Since the judgments in the Tony Bland case in 1993 it has been necessary to obtain high court approval before withdrawing artificial nutrition and hydration from a patient in a permanent vegetative state. There have been 18 cases in England and one in Scotland, and in this issue Wade and Johnston review the medical and legal procedures involved (p 841).1 A consensus exists in many countries that such treatment withdrawal is medically, morally, and legally appropriate, but only in the United Kingdom is a court appearance required before this can be done.2 May it not be time to change this practice?
In the Bland case the Master of the Rolls and four of the five judges in the House of Lords indicated that their recommendation that future cases should each come to court was to be an interim measure until a body of medical expertise and practice had been built up and public confidence established.3 In early 1995 the Law Commission proposed that in future court approval might be replaced by a certificate from an independent medical practitioner, appointed for that purpose by the Secretary of State.4 Later that year the Scottish Law Commission went further, requiring only that the treating doctor carry out such consultations as accord with good medical practice.5 Both commissions allowed that if there was a dispute between relevant parties a court could be asked to adjudicate. Neither the Westminster nor the Scottish parliament has so far discussed adopting these proposals, which would require primary legislation. However, in 1996 the Court of Session declared that not every case of persistent vegetative state in Scotland need come to court, but later the Lord Advocate stated that only if the court had been involved could he guarantee immunity from prosecution for the doctors.6 In practice therefore the position in Scotland is effectively the same as elsewhere in the United Kingdom.

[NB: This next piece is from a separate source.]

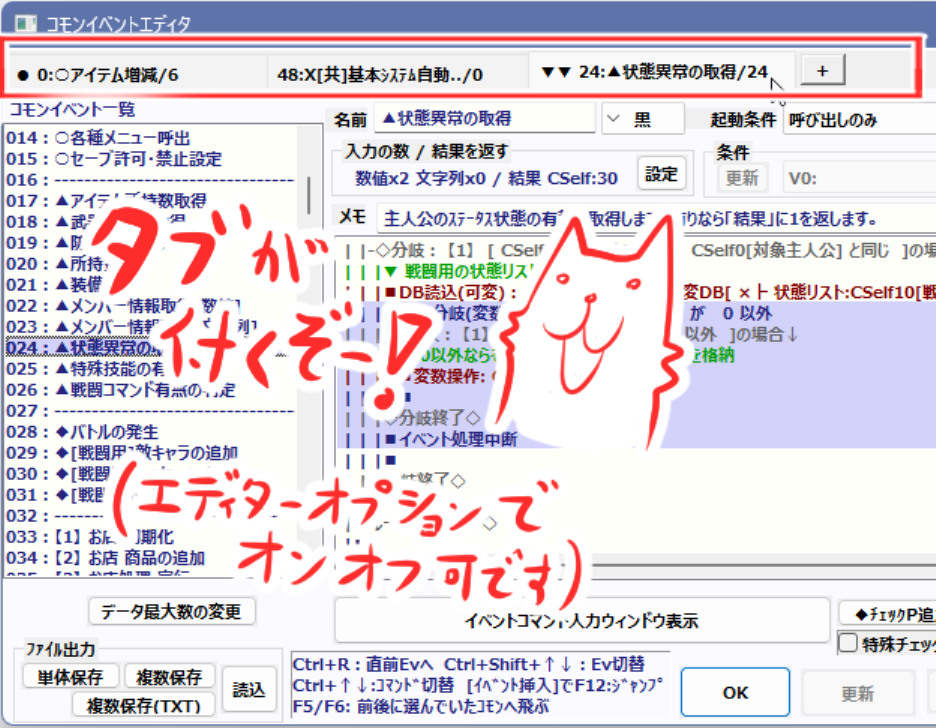The height and width of the screenshot is (728, 936).
Task: Open the 黒 color dropdown
Action: [x=643, y=119]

The recently published BMA guidance document takes this matter further.7–8 It too hopes that it will eventually be decided that cases of withdrawal of treatment in cases of persistent vegetative state should no longer require court review provided that the withdrawal is undisputed and accords with agreed guidance. Moreover, it can see no reason to differentiate between permanent vegetative state and other conditions where artificial nutrition and hydration are no longer considered to be beneficial treatment. For all such cases, including permanent vegetative state, it proposes a formal clinical review by a senior clinician who is not part of the treating team. This clinician’s written opinion and other details of all such cases should be available for regular local audit and kept for the Commission on Health Improvement should it wish to review them.
In the United States in the years after the landmark Quinlan case in 1976 over 100 requests to authorise withholding or withdrawing treatment from a variety of cases, including many of permanent vegetative state, were heard in state courts and one in the US Supreme Court.9 By 1990, however, several judges had declared that it was no longer necessary—indeed it was undesirable—for such cases to come to court unless there was some dispute.10 If one of the alternatives to court review proposed for Britain were to be adopted it would still impose more formality than is required in any other country.This would require the decision making process for withdrawal of artificial nutrition and hydration to be similarly formal to the declaration of brain death—which requires two doctors to certify that the UK colleges’ diagnostic criteria have been met.
Since the BMA guidance was published some media commentators have expressed concern that doctors alone should be left to make these difficult decisions.11 However, it has been the Bland judges and the law commissions, not doctors, who have led the arguments for dispensing with court review of cases of permanent vegetative state. Only years later has the medical profession come up with a proposal that not only addresses the problem of permanent vegetative state but also requires extra safeguards for all cases where withdrawal of artificial nutrition and hydration is contemplated. It is to be hoped that this will provoke debate among doctors, lawyers, and the public that will lead to safe and more compassionate practice, while reducing legal uncertainties for doctors.
Education and debate p 841
Footnotes
BJ has received fees for medical reports and court appearances in connection with cases of permanent vegetative state.